To illustrate the relative ease of crypto capital markets, dig into the top DeSci projects as listed below. Compare what their tech stack to the scientific demonstrations of clinical stage biotechs trading at similar valuations. Many of these projects would struggle to be funded in traditional markets and would be valued at a fraction of where they trade today on crypto markets. Founders who thoughtfully merge the two worlds can raise greater sums while enjoying far less dilution.
| # | Token (Ticker) | Fully Diluted Market Cap |
|---|
| 1 | Bio Protocol (BIO) | $595M |
| 2 | ResearchCoin (RSC) | $479M |
| 3 | OriginTrail (TRAC) | $178M |
| 4 | HairDAO (HAIR) | $114M |
| 5 | AxonDAO (AXGT) | $79M |
| 6 | VitaDAO (VITA) | $54M |
| 7 | Aubrai by Bio (AUBRAI) | $39M |
Possible places to start: biosecurity, more livestreaming experiments, doing decentralized experiments on hormone maxing (testosterone and progesterone), betting on experimental outcomes, creating biobanks of consumer samples, and so much more. Science-based cosmetics is also a uniquely interesting space in our view.
As crypto markets are currently still more story-driven than traditional markets, companies building here should consider crafting the narrative they hope to create.

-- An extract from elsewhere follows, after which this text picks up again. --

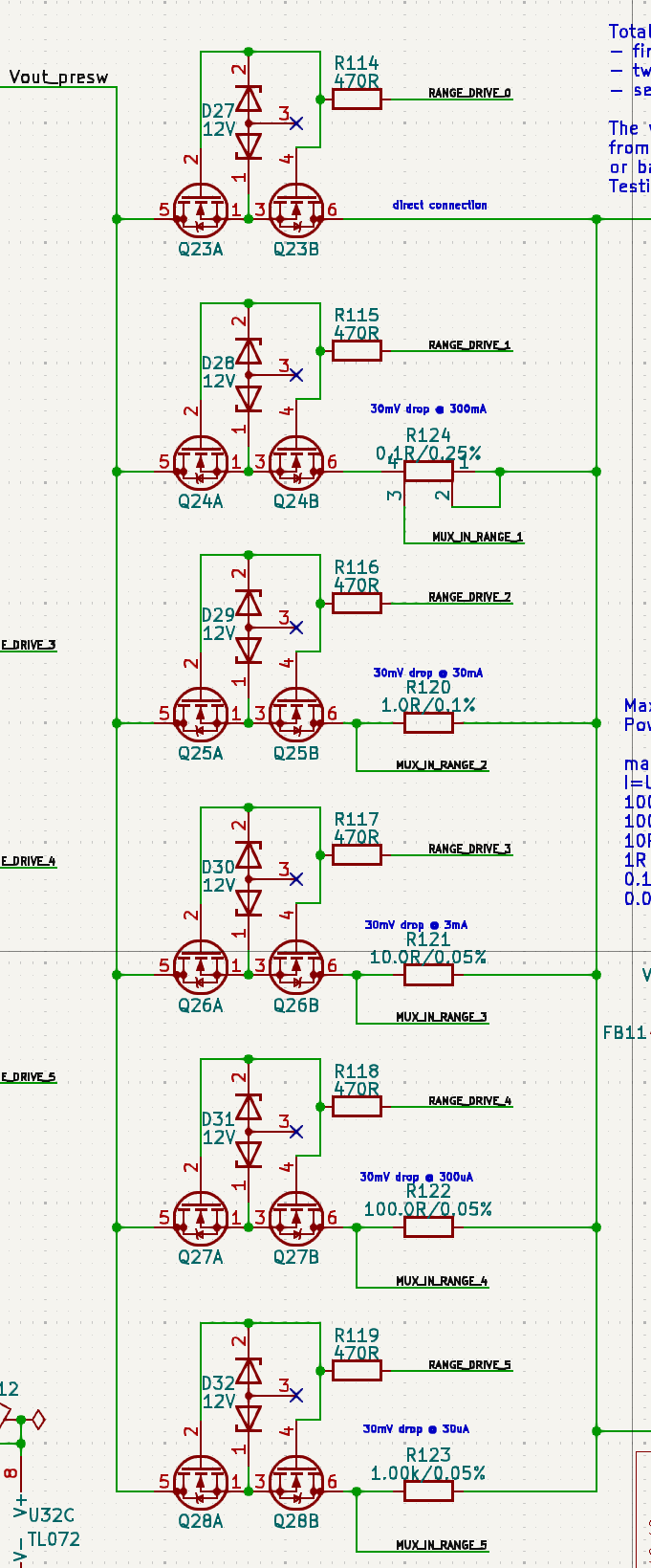Click the MUX_IN_RANGE_5 net label
651x1568 pixels.
(x=441, y=1544)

We have further insights we’d love to share directly. If you’re thinking about this model please reach us at [email protected] and [email protected]!
Further Reading
https://www.metanova-labs.ai/whitepapers
Decentralized Wearables
https://www.researchgate.net/publication/382370008_Decentralized_science_DeSci_definition_shared_values_and_guiding_principles
https://www.michaeldempsey.me/blog/2025/10/03/sequencing-vs-equal-odds-applied-research/
Value Capture — 3
- Thus far the value capture mechanisms are underexplored in our view. Part of this has been a regulatory grey area that left teams in limbo, but part of it is also the nascency of the space more broadly. We still think there is a lot of design space to be explored here, especially given how wide the aperture is for company-building (i.e. everything from rare disease research to cosmetic DTC brands)
Moat — 5
- There’s potentially massive moats that can be built here. Given the challenges we see on the traditional science side, it’s more likely than not (in our opinion) that we see completely new types of science-first technology companies birthed from a more decentralized approach. Tapping into broader, more diverse but easily-targeted groups is just not something traditional science companies are able to do at-scale today.